Hierarchical discriminative learning improves visual representations of biomedical microscopy
Cheng Jiang, Xinhai Hou, Akhil Kondepudi, Asadur Chowdury, Christian, W. Freudiger, Daniel A. Orringer, Honglak Lee, Todd C. Hollon

TL;DR
This paper introduces HiDisc, a hierarchical discriminative learning method that leverages the patient-slide-patch hierarchy in biomedical microscopy to improve self-supervised visual representations for cancer diagnosis and mutation prediction.
Contribution
HiDisc is a novel hierarchical contrastive learning approach that explicitly models the data hierarchy, outperforming existing SSL methods in biomedical microscopy tasks.
Findings
HiDisc pretraining surpasses state-of-the-art SSL methods in cancer diagnosis.
HiDisc effectively learns from natural patch diversity without strong augmentations.
HiDisc improves genetic mutation prediction accuracy.

◆ **Records**:
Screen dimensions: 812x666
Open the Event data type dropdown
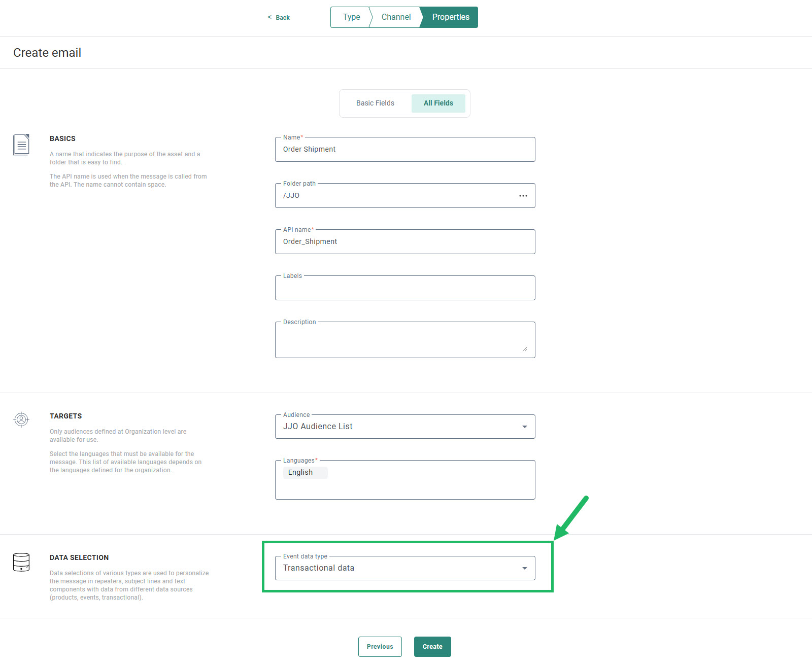pos(524,568)
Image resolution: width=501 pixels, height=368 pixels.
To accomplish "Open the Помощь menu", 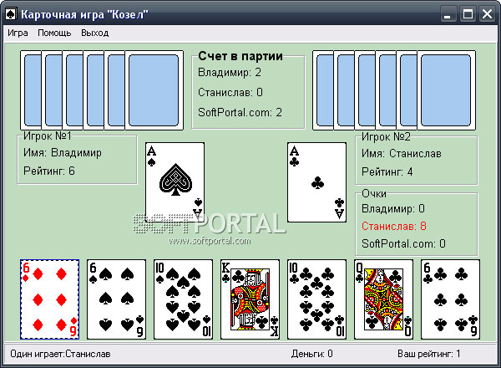I will coord(54,33).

◆ **What is required**: Return the portion of the HiDisc summary between "Hierarchical discriminative learning improves" and "without strong augmentations.", inclusive, copied exactly.

◆ **Response for this exercise**:
Hierarchical discriminative learning improves visual representations of biomedical microscopy
Cheng Jiang, Xinhai Hou, Akhil Kondepudi, Asadur Chowdury, Christian, W. Freudiger, Daniel A. Orringer, Honglak Lee, Todd C. Hollon

TL;DR
This paper introduces HiDisc, a hierarchical discriminative learning method that leverages the patient-slide-patch hierarchy in biomedical microscopy to improve self-supervised visual representations for cancer diagnosis and mutation prediction.
Contribution
HiDisc is a novel hierarchical contrastive learning approach that explicitly models the data hierarchy, outperforming existing SSL methods in biomedical microscopy tasks.
Findings
HiDisc pretraining surpasses state-of-the-art SSL methods in cancer diagnosis.
HiDisc effectively learns from natural patch diversity without strong augmentations.